特定技能1号とは?制度の概要と対象分野をわかりやすく解説

特定技能1号とは?

特定技能1号とは、人手不足が深刻な産業分野において、一定の専門性・技能を持つ外国人を受け入れるために創設された在留資格です。
2019年4月に制度が開始され、現在では多くの分野で外国人材の受入れが進んでいます。

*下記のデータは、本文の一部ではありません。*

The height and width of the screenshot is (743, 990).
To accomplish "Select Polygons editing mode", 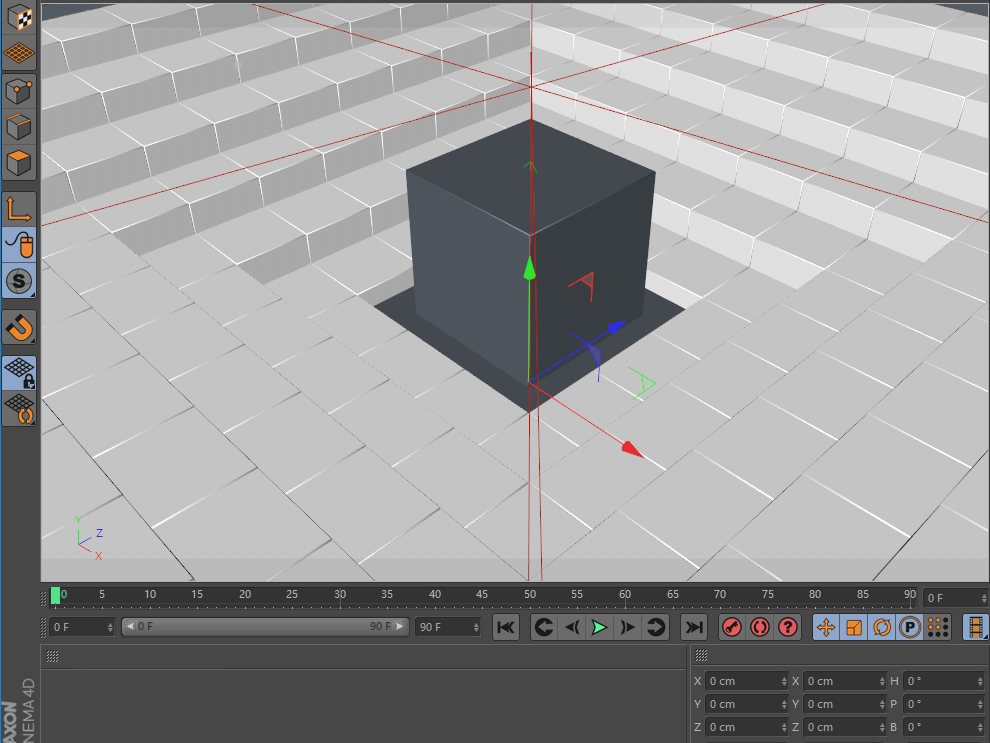I will 18,163.
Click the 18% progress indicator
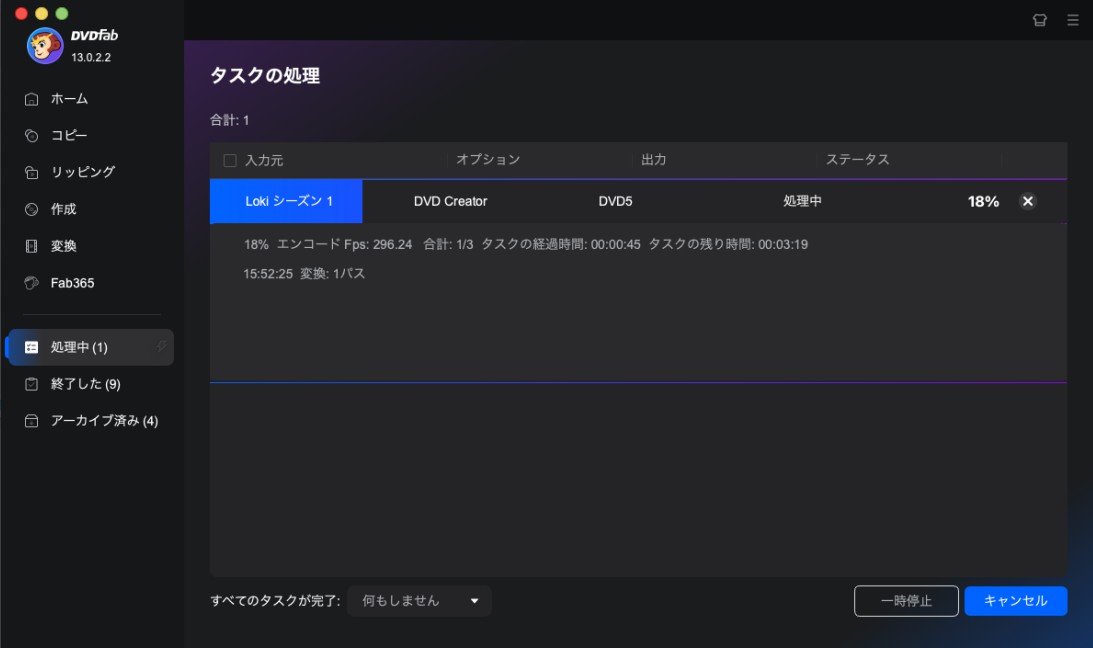Screen dimensions: 1093x648 (983, 201)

従来の技能実習制度が「人材育成」を目的としていたのに対し、特定技能制度は「労働力確保」を目的としている点が大きな特徴です。

特定技能1号の主な特徴

特定技能1号には、以下のような特徴があります。

・在留期間:通算で最長5年
・家族帯同:原則不可
・転職:同一分野内で可能
・技能水準:試験または技能実習修了で証明
・日本語能力:一定レベル(N4相当)が必要

企業側には、外国人が安定して働けるように支援体制の整備が求められます。

対象となる分野(16分野)

特定技能1号で受け入れ可能な分野は、以下の通りです。

・介護
・ビルクリーニング
・素形材・産業機械・電気電子情報関連製造業
・建設
・造船・舶用工業
・自動車整備
・航空
・宿泊
・農業
・漁業
・飲食料品製造業
・外食業
・自動車運送業
・鉄道
・林業
・木材産業

※制度改正により追加・変更される可能性があります。

技能実習との違い

特定技能1号と技能実習は混同されがちですが、制度の目的や働き方に違いがあります。

項目

特定技能1 技能実習
目的 労働力確保

人材育成

転職

可能

原則不可

在留期間

最長5年

最長5年

試験

必要(または実習修了)

原則不要

特定技能は、より実務に即した「即戦力人材」としての位置付けです。

特定技能1号の取得要件

主な要件は以下の通りです。

・分野ごとの技能試験に合格
・日本語能力試験(N4程度)に合格
または
・技能実習2号を良好に修了

さらに、受入企業側にも以下の条件があります。

・適切な雇用契約の締結
・支援計画の作成
・生活支援の実施(または登録支援機関への委託)

企業側が注意すべきポイント

特定技能外国人の受入れでは、単に雇用するだけではなく、法令に基づく支援が義務付けられています(義務的支援)。

例えば
・生活オリエンテーションの実施
・住居確保の支援
・相談対応体制の整備
などが必要です。

これらを適切に実施しない場合、受入れ停止などのリスクもあります。

まとめ

特定技能1号は、人手不足の解消に直結する重要な制度ですが、
制度理解と適切な運用が不可欠です。

・対象分野の確認
・要件の充足
・支援体制の整備

これらを確実に行うことで、安定した外国人雇用につながります。